-- Opening Marker --

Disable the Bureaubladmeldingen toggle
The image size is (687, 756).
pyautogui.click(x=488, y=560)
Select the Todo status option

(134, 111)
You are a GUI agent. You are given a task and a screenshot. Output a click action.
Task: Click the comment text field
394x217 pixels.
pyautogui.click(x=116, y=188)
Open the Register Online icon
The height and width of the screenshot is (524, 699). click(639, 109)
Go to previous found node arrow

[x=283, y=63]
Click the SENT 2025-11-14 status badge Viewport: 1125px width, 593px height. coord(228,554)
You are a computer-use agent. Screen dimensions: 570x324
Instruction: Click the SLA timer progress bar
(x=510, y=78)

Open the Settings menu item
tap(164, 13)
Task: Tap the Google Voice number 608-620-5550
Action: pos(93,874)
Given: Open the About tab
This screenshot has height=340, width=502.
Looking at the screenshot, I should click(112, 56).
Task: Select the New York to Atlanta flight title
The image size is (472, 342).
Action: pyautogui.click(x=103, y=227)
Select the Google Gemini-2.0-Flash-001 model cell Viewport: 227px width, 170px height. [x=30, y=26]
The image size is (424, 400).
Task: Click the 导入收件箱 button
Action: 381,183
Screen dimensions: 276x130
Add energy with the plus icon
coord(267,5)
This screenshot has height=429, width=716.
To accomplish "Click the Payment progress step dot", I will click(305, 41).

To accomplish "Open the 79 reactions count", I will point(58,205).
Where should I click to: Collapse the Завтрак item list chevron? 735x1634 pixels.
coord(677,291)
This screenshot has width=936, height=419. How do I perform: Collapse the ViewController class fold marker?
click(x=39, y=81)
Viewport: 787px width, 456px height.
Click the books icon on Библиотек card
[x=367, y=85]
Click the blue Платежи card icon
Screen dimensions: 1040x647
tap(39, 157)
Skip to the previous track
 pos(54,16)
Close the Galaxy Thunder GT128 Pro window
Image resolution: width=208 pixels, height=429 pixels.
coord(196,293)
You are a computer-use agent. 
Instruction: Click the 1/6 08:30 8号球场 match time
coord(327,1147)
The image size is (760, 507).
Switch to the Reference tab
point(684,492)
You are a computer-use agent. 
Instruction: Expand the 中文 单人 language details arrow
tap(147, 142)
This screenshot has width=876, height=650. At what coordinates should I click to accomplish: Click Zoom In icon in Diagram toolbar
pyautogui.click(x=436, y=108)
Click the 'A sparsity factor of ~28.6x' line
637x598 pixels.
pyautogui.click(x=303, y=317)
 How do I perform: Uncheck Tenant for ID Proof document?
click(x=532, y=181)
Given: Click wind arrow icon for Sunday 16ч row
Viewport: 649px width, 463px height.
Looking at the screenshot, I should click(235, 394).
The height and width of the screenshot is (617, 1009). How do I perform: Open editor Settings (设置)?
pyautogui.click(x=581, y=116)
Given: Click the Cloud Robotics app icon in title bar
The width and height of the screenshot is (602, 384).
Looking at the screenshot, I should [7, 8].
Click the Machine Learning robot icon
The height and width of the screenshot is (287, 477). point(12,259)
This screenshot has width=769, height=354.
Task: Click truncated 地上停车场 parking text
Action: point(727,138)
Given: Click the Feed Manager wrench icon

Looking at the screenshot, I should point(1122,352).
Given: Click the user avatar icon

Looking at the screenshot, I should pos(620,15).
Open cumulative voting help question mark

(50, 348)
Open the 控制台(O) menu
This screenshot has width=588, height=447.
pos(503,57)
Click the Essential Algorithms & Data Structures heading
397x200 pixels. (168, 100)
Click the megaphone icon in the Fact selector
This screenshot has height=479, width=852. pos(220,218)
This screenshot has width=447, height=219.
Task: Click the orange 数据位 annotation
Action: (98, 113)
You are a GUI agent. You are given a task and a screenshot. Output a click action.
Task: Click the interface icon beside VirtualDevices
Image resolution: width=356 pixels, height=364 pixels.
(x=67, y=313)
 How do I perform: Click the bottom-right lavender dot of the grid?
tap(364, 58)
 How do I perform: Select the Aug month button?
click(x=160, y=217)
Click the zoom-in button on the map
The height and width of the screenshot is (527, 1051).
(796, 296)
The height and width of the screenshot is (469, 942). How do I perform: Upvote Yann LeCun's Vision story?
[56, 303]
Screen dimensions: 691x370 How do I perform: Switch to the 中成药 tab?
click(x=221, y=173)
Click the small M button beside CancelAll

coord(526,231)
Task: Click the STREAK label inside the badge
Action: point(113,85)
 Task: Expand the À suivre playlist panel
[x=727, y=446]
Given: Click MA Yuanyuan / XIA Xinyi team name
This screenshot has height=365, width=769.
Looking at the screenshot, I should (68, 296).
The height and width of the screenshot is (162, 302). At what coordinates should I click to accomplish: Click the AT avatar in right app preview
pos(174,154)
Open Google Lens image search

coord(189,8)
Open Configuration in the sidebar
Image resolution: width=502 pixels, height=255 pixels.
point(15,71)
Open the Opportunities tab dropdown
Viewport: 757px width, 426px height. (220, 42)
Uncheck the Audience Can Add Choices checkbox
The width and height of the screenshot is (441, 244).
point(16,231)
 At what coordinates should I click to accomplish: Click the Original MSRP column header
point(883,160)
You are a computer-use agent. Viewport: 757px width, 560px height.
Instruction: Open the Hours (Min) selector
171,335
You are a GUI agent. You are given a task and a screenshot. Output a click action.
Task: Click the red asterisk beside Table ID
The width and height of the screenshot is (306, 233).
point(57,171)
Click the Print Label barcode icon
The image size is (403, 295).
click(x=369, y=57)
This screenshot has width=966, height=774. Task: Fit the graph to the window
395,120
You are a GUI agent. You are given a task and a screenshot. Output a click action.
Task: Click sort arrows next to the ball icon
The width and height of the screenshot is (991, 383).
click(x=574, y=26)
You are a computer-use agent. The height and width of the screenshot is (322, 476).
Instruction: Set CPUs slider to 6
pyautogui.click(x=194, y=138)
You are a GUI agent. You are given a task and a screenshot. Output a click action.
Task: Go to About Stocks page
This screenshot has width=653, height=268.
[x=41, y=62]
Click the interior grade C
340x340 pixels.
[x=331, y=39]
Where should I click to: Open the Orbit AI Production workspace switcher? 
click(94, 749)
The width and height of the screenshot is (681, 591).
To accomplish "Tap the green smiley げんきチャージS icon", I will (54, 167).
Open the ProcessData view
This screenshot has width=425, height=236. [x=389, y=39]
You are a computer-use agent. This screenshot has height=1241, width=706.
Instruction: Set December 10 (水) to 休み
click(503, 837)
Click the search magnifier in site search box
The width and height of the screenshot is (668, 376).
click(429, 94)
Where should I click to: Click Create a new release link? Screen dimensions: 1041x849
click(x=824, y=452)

-- Closing Marker --

Work to be completed:
Across the records, count the lines that contain the word "title" and give that figure alone.

Output:
2